«Le policier m'a dit: "si tu bouges, t'es mort"»: deux collégiens grenoblois portent plainte contre des agents de police

Deux collégiens assurent avoir été pris en chasse et frappés par plusieurs membres des forces de l'ordre, mardi 3 novembre, à la sortie de leur établissement, à Grenoble. Soutenues par les professeurs, les familles des élèves ont porté plainte contre des policiers. 

Le collège Vercors, à Grenoble.
Le collège Vercors, à Grenoble. © Capture d'écran Google Maps
Youness cherche ses mots, mais ne se démonte pas. Choqué par les événements, le garçon de 14 ans, scolarisé au collège Vercors de Grenoble, revient encore une fois sur l'après-midi du 3 novembre : "J'ai vu mon copain Abderrahmen se faire frapper. Un policier m'a dit 'si tu bouges t'es mort'. Il m'a mis un coup de genou dans la hanche droite, m'a fait une clef de bras. Puis ils nous ont emmenés dans une sorte de chapiteau. Ils nous insultaient."

Mardi 3 novembre, vers 16h30, alors que Youness, Abderrahmen et deux autres élèves de troisième – qui n'ont pas été interpellés – sortent du collège, sans masque, des policiers, un peu plus loin, les apostrophent. "On ne voulait pas se prendre une amende, donc on a couru", explique le jeune Grenoblois. "Quand il est rentré, mon fils m'a dit qu'il avait fait une bêtise, par rapport à son masque, raconte Lahouaria Khacir, mère d'Abderrahmen. Mais il a avait très peur. Depuis, il ne passe plus par le parc pour se rendre au collège."
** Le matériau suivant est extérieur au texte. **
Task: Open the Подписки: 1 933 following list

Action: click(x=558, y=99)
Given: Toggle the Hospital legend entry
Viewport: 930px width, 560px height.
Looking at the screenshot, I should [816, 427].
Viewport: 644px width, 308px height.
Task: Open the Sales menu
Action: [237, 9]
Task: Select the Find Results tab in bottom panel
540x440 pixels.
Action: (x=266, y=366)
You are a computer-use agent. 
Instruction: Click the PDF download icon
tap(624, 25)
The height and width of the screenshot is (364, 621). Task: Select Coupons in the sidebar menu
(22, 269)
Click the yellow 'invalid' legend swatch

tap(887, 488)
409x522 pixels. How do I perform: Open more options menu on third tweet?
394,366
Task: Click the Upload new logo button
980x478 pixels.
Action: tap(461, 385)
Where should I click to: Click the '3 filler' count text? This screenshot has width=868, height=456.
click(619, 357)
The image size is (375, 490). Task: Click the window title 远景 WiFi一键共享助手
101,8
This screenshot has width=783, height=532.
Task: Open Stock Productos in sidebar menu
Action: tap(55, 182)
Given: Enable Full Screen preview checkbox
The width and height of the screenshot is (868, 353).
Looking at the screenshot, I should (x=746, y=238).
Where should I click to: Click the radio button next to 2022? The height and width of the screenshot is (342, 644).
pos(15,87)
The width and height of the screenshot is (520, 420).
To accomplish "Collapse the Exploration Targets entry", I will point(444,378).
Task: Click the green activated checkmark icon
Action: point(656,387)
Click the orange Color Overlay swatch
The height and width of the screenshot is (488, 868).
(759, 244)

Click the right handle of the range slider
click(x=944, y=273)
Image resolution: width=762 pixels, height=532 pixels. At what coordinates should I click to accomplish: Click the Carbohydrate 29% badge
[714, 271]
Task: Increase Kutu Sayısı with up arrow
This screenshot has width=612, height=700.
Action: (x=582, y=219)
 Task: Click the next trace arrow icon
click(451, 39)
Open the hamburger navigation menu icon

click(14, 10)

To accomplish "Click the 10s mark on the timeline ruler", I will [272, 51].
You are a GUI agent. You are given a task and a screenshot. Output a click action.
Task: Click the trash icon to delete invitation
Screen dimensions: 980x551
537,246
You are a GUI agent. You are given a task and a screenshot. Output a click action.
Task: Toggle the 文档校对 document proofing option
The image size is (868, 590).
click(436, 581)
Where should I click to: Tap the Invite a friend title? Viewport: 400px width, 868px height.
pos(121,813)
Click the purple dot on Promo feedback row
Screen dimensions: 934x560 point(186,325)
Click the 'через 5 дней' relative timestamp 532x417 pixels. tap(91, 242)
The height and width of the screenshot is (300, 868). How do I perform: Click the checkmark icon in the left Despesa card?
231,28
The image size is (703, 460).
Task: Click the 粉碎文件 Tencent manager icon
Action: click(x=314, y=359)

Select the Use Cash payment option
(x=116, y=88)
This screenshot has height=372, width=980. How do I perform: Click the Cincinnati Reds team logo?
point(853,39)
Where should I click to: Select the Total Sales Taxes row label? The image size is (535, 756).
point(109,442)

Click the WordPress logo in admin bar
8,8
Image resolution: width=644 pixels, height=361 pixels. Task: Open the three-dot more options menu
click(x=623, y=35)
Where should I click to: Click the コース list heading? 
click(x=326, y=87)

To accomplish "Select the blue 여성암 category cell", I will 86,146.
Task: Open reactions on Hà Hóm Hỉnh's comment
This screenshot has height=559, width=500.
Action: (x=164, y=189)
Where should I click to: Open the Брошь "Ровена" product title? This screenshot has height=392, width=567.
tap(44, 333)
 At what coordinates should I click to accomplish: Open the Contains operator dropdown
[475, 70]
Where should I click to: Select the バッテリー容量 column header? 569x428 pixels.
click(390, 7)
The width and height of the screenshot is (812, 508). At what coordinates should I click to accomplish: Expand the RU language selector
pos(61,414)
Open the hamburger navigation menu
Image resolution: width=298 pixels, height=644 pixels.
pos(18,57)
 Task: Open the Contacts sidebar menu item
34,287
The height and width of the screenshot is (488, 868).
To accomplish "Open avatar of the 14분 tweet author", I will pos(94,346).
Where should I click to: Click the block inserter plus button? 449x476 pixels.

Il s'agit du parc Emile-Romanet, en face de l'établissement, vers lequel les collégiens, d'après leur récit, se dirigeaient lorsque les agents de police les ont violemment interpellés. "L’un d’eux a été mis à terre par une balayette, il a ensuite été plaqué et maintenu au sol de manière brutale par un agent de police qui l’écrasait en lui comprimant le dos avec ses genoux. L’élève a fini par être relevé en étant tiré par sa capuche ; cela l’étranglait et il a signalé à plusieurs reprises qu’il avait mal. A ce moment-là, un agent est intervenu pour demander à ses collègues d’arrêter", précise la communauté éducative du collège Vercors dans un communiqué. Les forces de l'ordre auraient alors demandé les carnets de correspondance des deux garçons, avant de les laisser partir. 

"Les enfants ont été passés à tabac"

De retour en classe, mercredi 4 novembre, Youness et Abderrahmen se plaignent de douleurs. Interrogés par leurs professeurs, ils se confient alors sur les événements de la veille. "Ils avaient des traces de coups. Ils se sentaient mal. Pour moi, les enfants ont été passés à tabac", déplore Pablo Guevara, professeur au collège Vercors, affilié au syndicat Sud Education. 

La communauté éducative assure avoir signalé ces faits à l'inspection académique et à l'administration de l'établissement, qui aurait pris contact avec le référent police. "Nous avons également accompagné les familles pour qu'elles portent plainte", continue Pablo Guevara. Chose faite dimanche 8 novembre avec, à l'appui du témoignage des deux élèves, celui d'un autre camarade, témoin de la scène. 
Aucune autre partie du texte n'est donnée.